··· Selected excerpt
However, note that the Verizon router is already bridging from the LAN-side MoCA to Ethernet and you do not want your TiVo doing the same thing or it can create a loop (can't say for sure without knowing exactly how your network is connected and what channel all the MoCA devices are using although they are supposed to auto-configure to use the same channel). Bridges are supposed to run a protocol called STP to detect loops and negotiate how to break them. It's possible that is happening in your case - or it's possible it's not happening properly which could definitely lead to problems on the network. It's better to avoid the loop - I'd say you should either disable MoCA on the TiVo or unplug the Ethernet... Although if it's working for you now then maybe it's not worth messing with it.


----------



## aaronwt (Jan 31, 2002)

If the MoCA connection between the XL4 and the Elite is using a third MoCA channel, than that would not interfere with the two MoCA frequencies it's already using for FiOS. I know you can manually select the MoCA channel to use in the TiVos with built in MoCA.

I've always had an Ethernet connection from my ONT so I only needed to use the FIOS router when I had a STB for VOD. But even then I could use that behind my own router, or use my own router behind the FiOS router.


----------



## todd_j_derr (Jun 6, 2000)

True, although when I briefly enabled MoCA on my XL4 I don't remember it asking for a channel and it did join my MoCA LAN. So, unless the OP explicitly set the channel, it should all be the same network... but it's worth checking.


----------



## lessd (Jan 23, 2005)

todd_j_derr said:


> True, although when I briefly enabled MoCA on my XL4 I don't remember it asking for a channel and it did join my MoCA LAN. So, unless the OP explicitly set the channel, it should all be the same network... but it's worth checking.


You can set a Moca channel from ch15 to 25, but I found that using the auto mode (the TP-4 default), the system looks for the best channel to use by itself, my system went to ch 15 and works great.


----------



## fieldy301 (Mar 27, 2013)

Alright, so woke up this morning used the Mini and couldn't go 5 minutes without losing signal to the XL4. Would boot me back to main menu I would click back on the show and it would work....Got fed up and brought the XL4 back to work tonight and exchanged it for another...Got it all setup about 45 min ago and everything seems to be working fine...For some reason it looks like the 1st unit I had was defective and couldn't keep itself on the network.
······
··· Input data
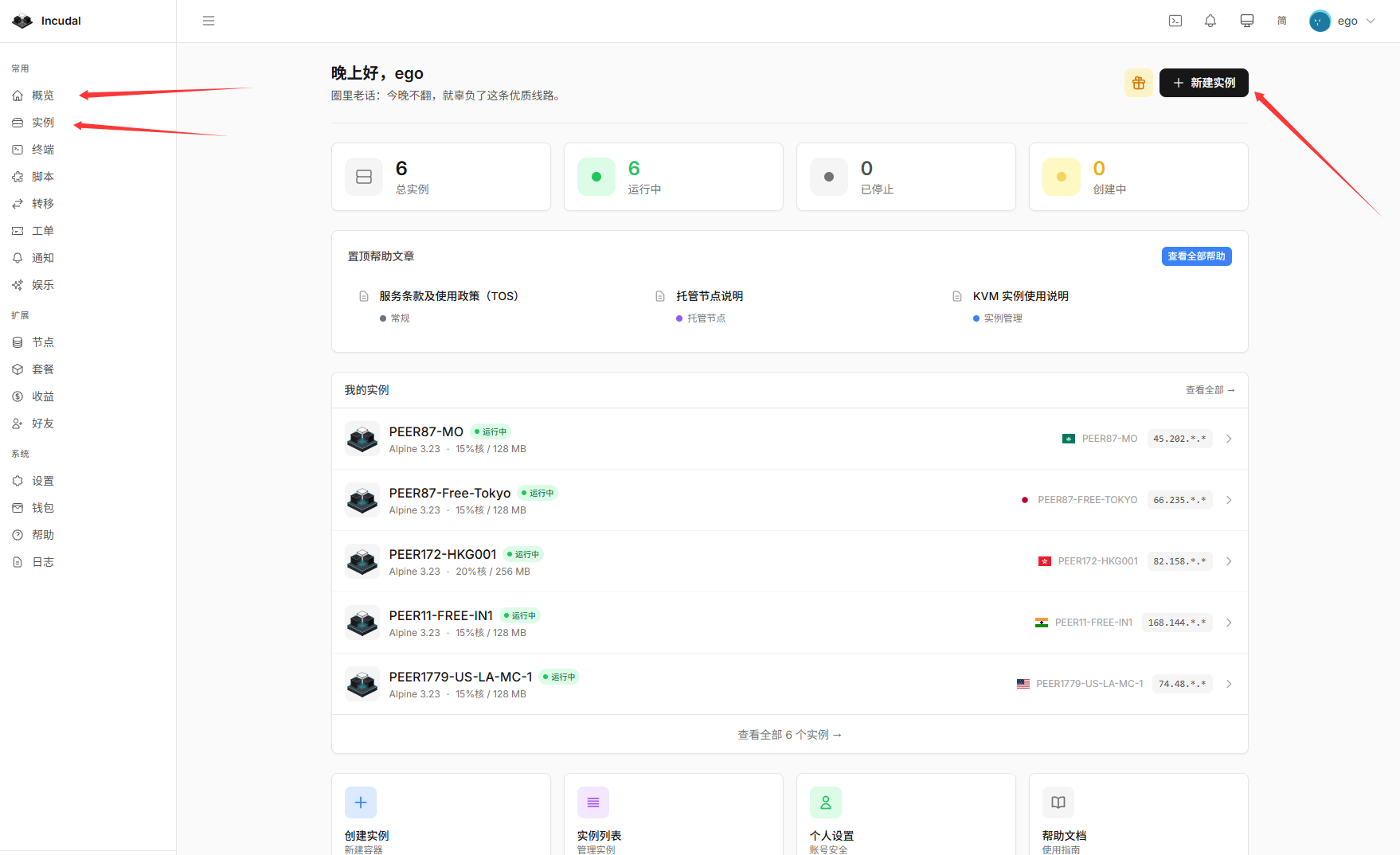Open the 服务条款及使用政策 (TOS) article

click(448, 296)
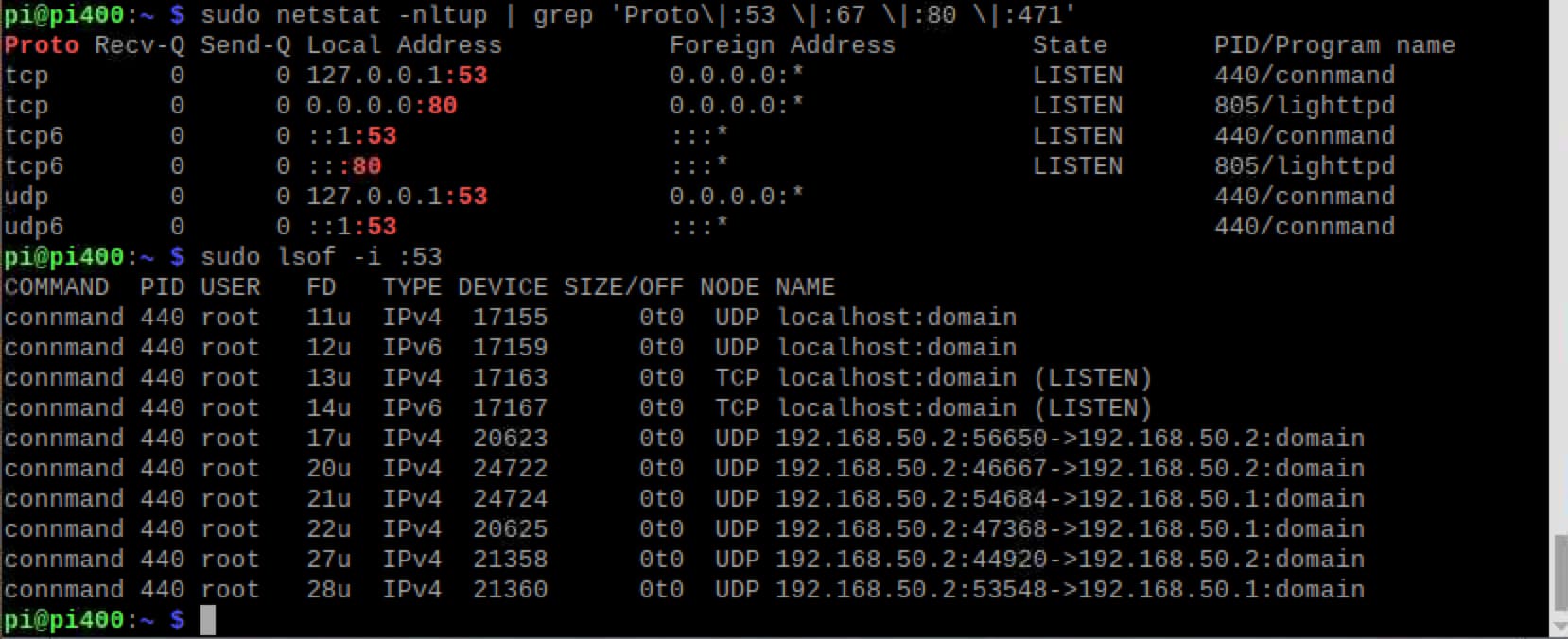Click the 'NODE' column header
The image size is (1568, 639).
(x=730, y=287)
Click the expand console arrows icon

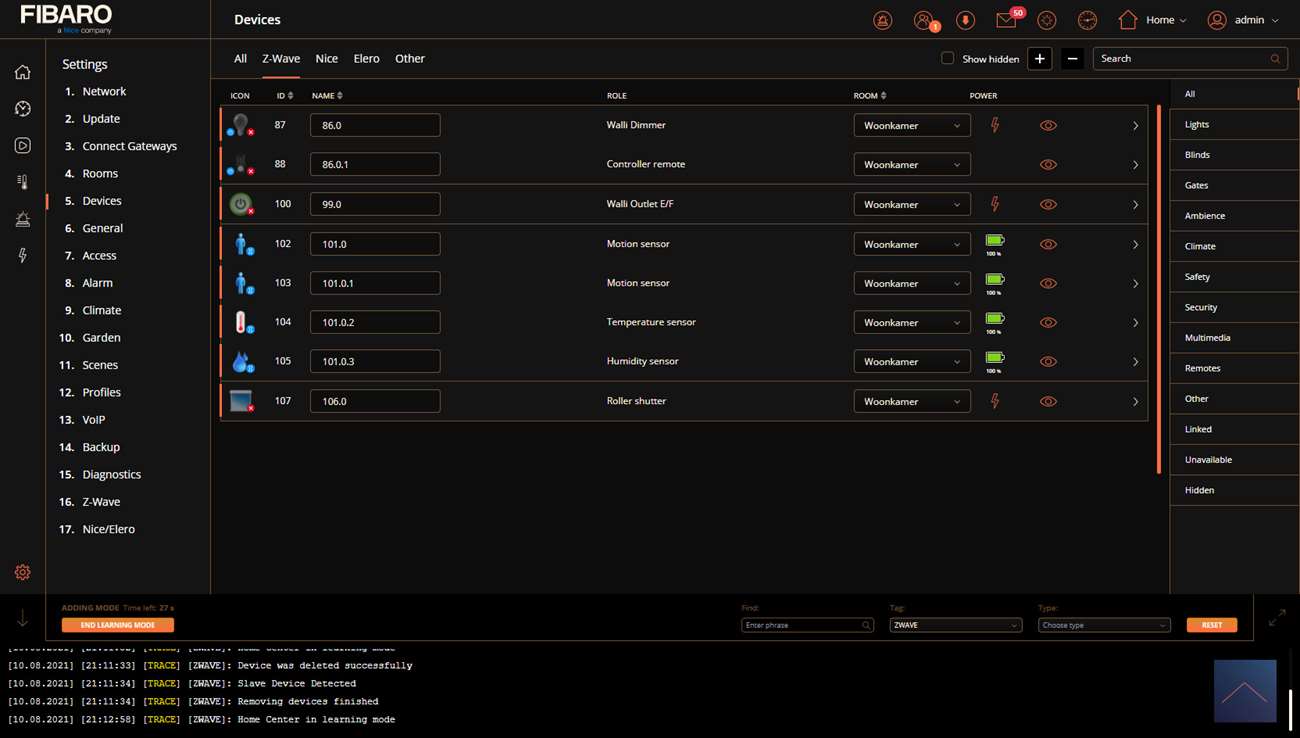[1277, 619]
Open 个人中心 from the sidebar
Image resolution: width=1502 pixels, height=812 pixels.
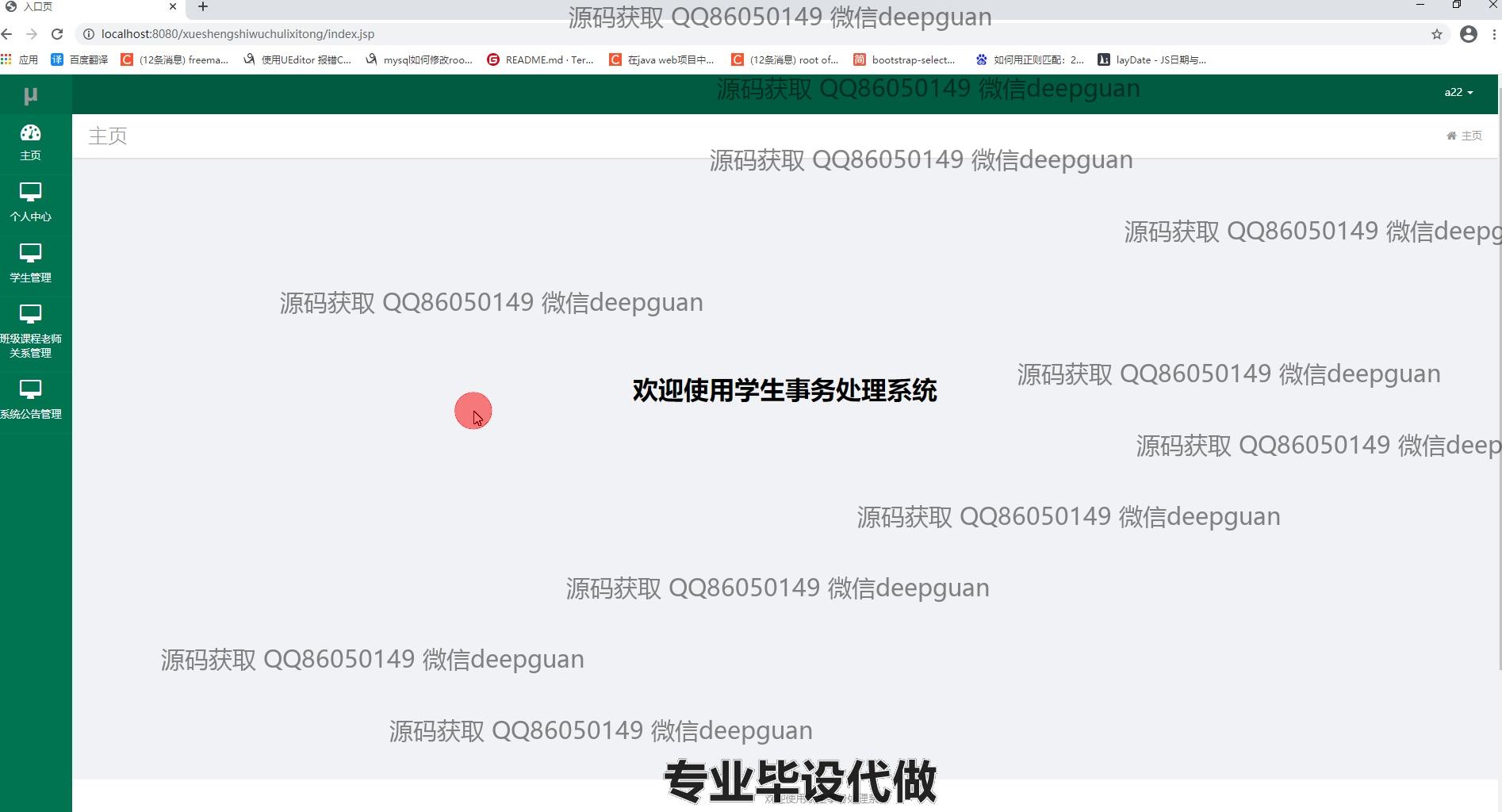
······
[Work request 1]: Rewrite the paragraph of the MoCA forum thread that begins "However, note that the Verizon router" as a short bulleted list that keeps its main facts.
[Work request 2]: Pick up the MoCA forum thread after its last post and continue it.
The dataset entries have no role here.

[Written reply 1]:
- The Verizon router already bridges LAN-side MoCA to Ethernet. If the TiVo does the same, it can create a loop.
- Whether there is a loop depends on how the network is connected and which channel the MoCA devices use. They are supposed to auto-configure to the same channel.
- Bridges are supposed to run STP to detect loops and negotiate how to break them. That may be happening here. If it isn't working properly, it could cause network problems.
- It's better to avoid the loop by disabling MoCA on the TiVo or unplugging the Ethernet. If things work now, though, it may not be worth changing.

[Written reply 2]:
Symptoms that led me here:

When I first set the unit up it had a hard time recognizing the network

I then Ping'd the unit from my router multiple times and about 30% of the time the unit would fail, only successfully transferring 2 or 3 packets. 

Then this AM the Mini wouldn't stay attached while watching something recorded on the XL4 but it would link back up immediately after going back to the TiVo menu.

I don't know enough about networking to know what was going on but it must have been dropping signal intermittently causing an issue.

I appreciate everyones help and TiVo cx support overall was very good in helping me out over the past few days. I am glad I was able to get this running as I have already fallen in love with the interface.


----------



## teklock (Sep 11, 2012)

aaronwt said:


> If the MoCA connection between the XL4 and the Elite is using a third MoCA channel, than that would not interfere with the two MoCA frequencies it's already using for FiOS. I know you can manually select the MoCA channel to use in the TiVos with built in MoCA.
> 
> I've always had an Ethernet connection from my ONT so I only needed to use the FIOS router when I had a STB for VOD. But even then I could use that behind my own router, or use my own router behind the FiOS router.


This is exactly how I advise any FIOS setup. 1) Run ethernet from your ONT to any router. 2) Install your FIOS router behind the first router with all the DHCP settings turndown. (Where it's just a MOCA bridge to Ethernet). 3) Install all of your tivos to MOCA OR ethernet, but not both.

The first router will provide IPs to all the network devices (MOCA or ethernet including your FIOS DVR's and phones)


----------



## tivoboy (Jan 14, 2002)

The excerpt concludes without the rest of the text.